Supplied entries –
--- --- ---

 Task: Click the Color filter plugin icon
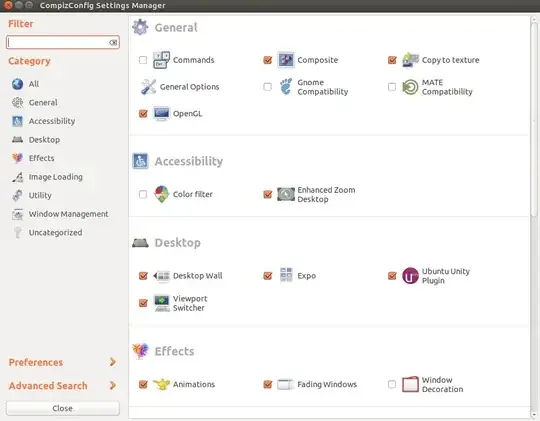(x=161, y=194)

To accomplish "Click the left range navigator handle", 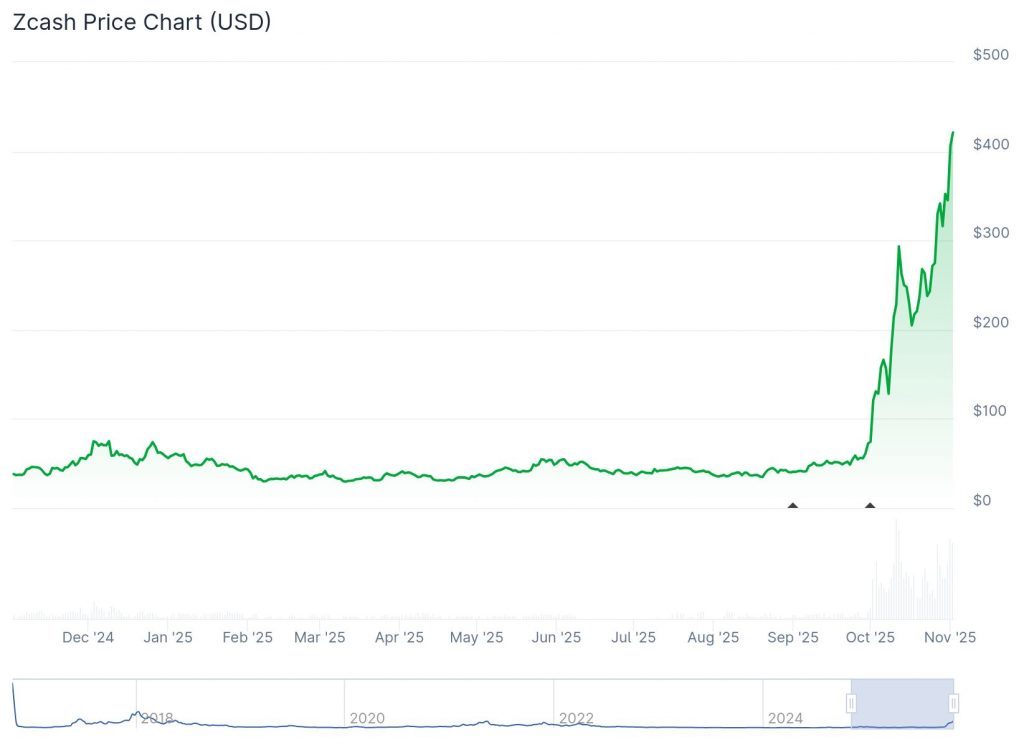I will pos(851,704).
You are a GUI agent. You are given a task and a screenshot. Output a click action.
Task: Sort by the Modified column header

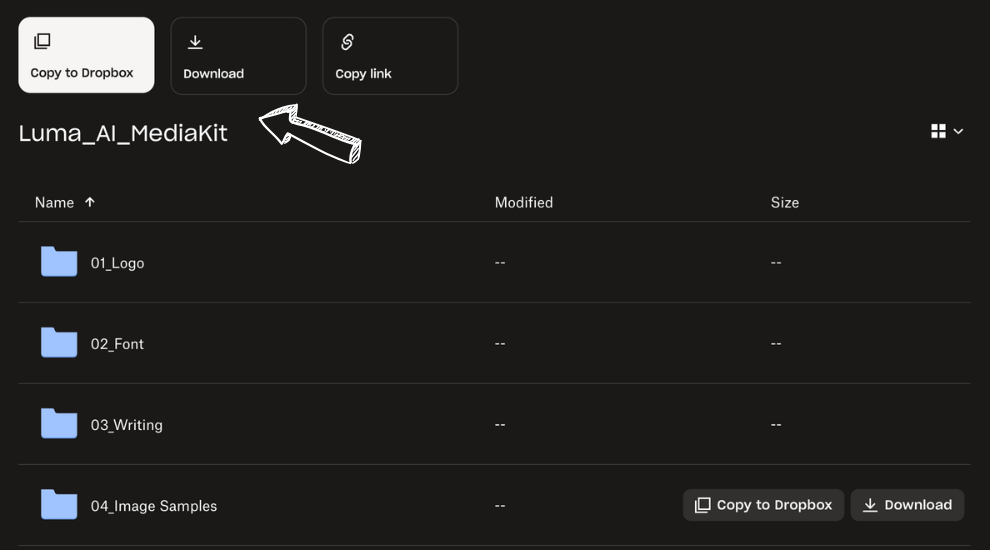(523, 202)

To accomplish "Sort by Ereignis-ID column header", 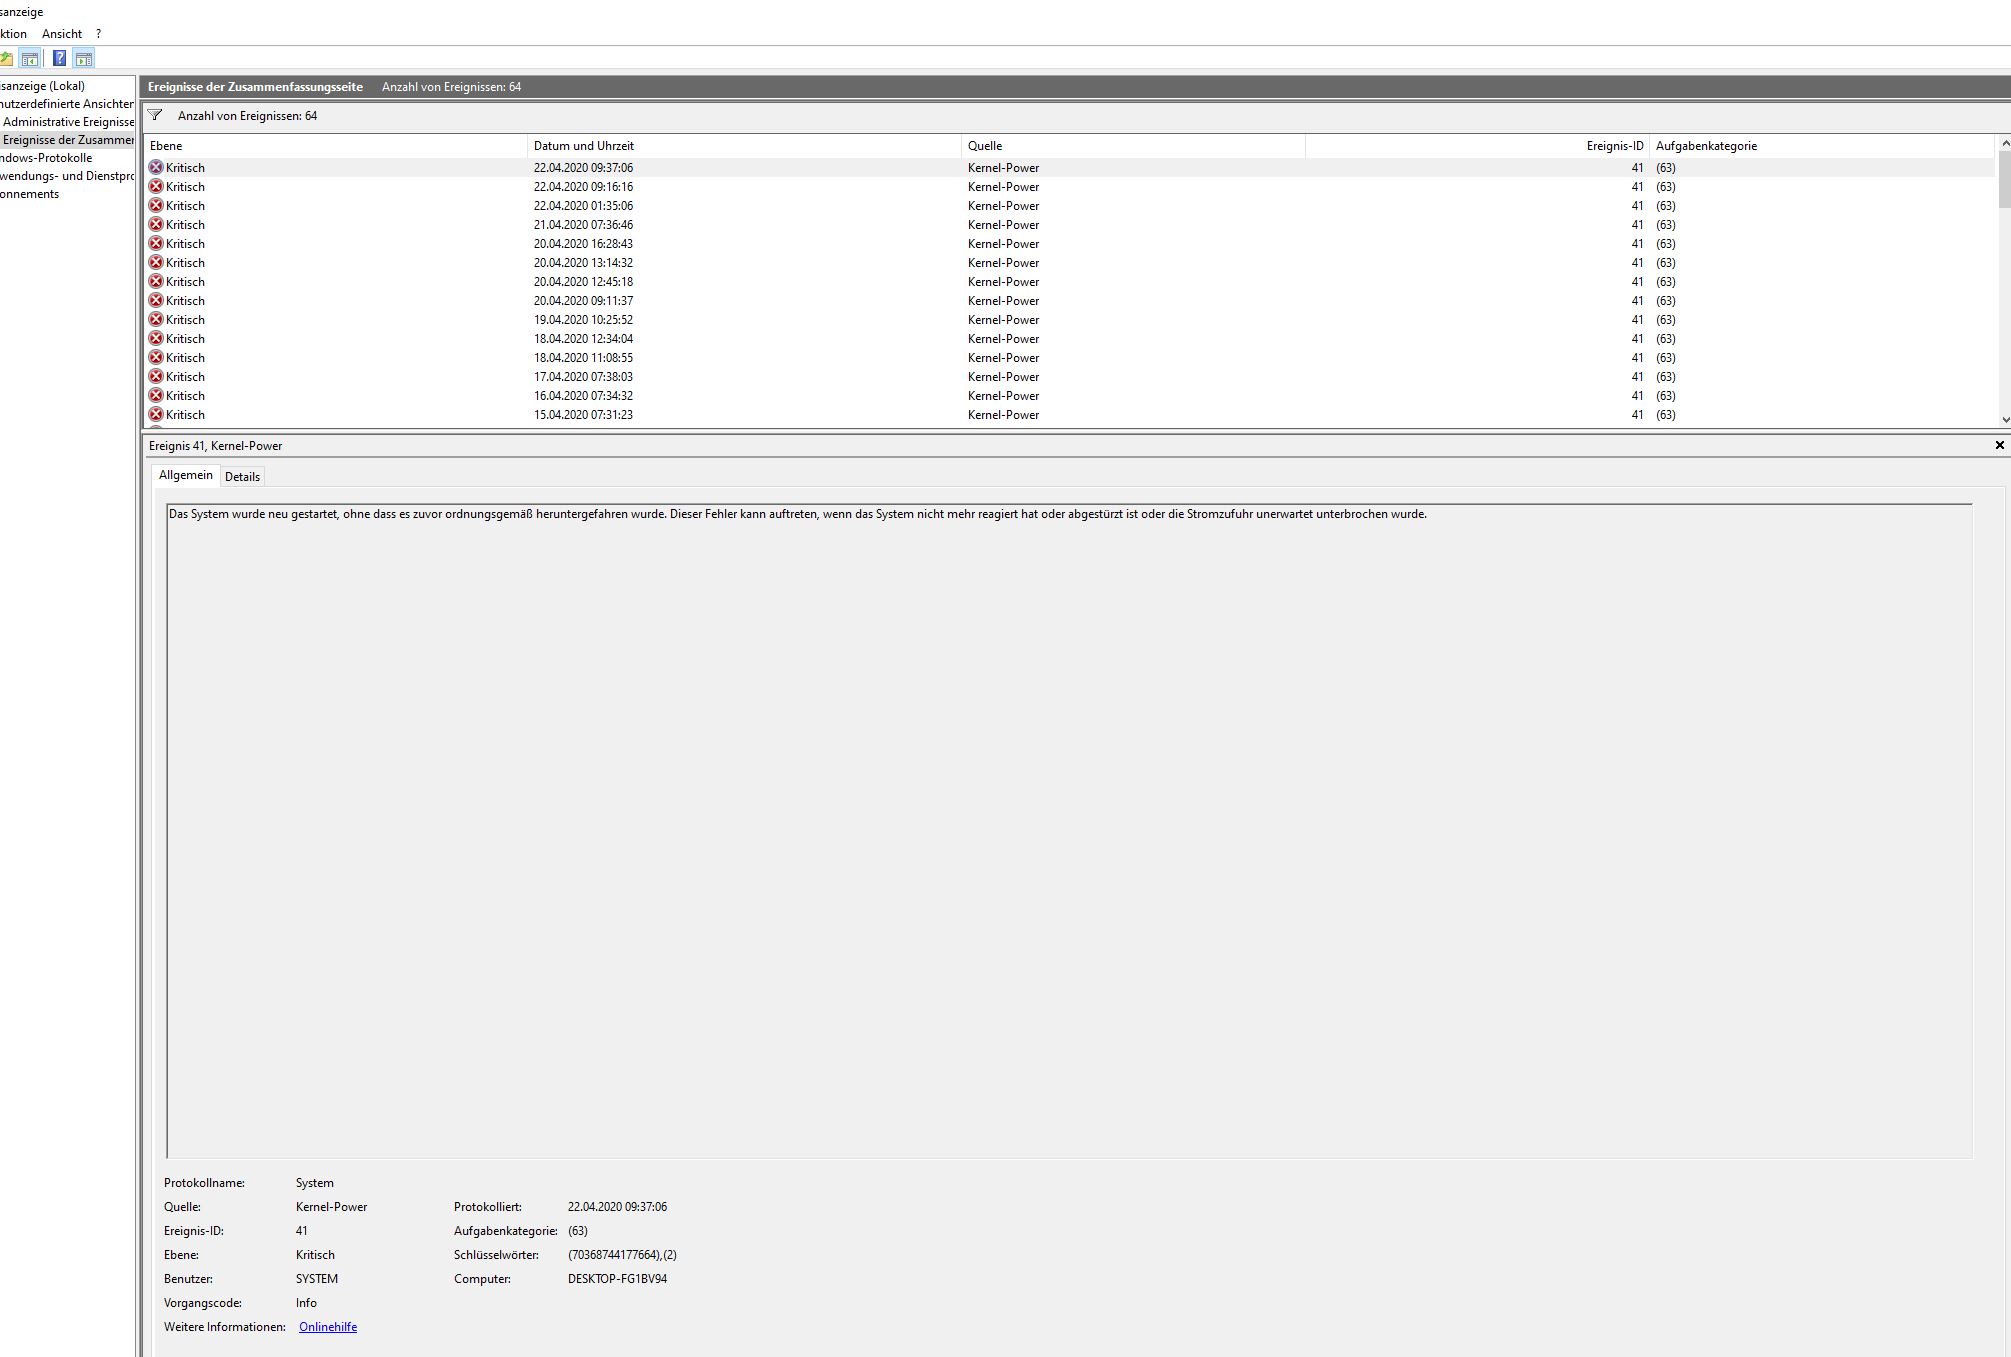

--- --- ---

Problem to work on – Can you quote, verbatim, the lines from the one containing "You are a GUI" through the last line above, including both, with the pictures omitted?

The result –
You are a GUI agent. You are given a task and a screenshot. Output a click action.
Task: Sort by the Modified column header

(523, 202)

To accomplish "Sort by Ereignis-ID column header", 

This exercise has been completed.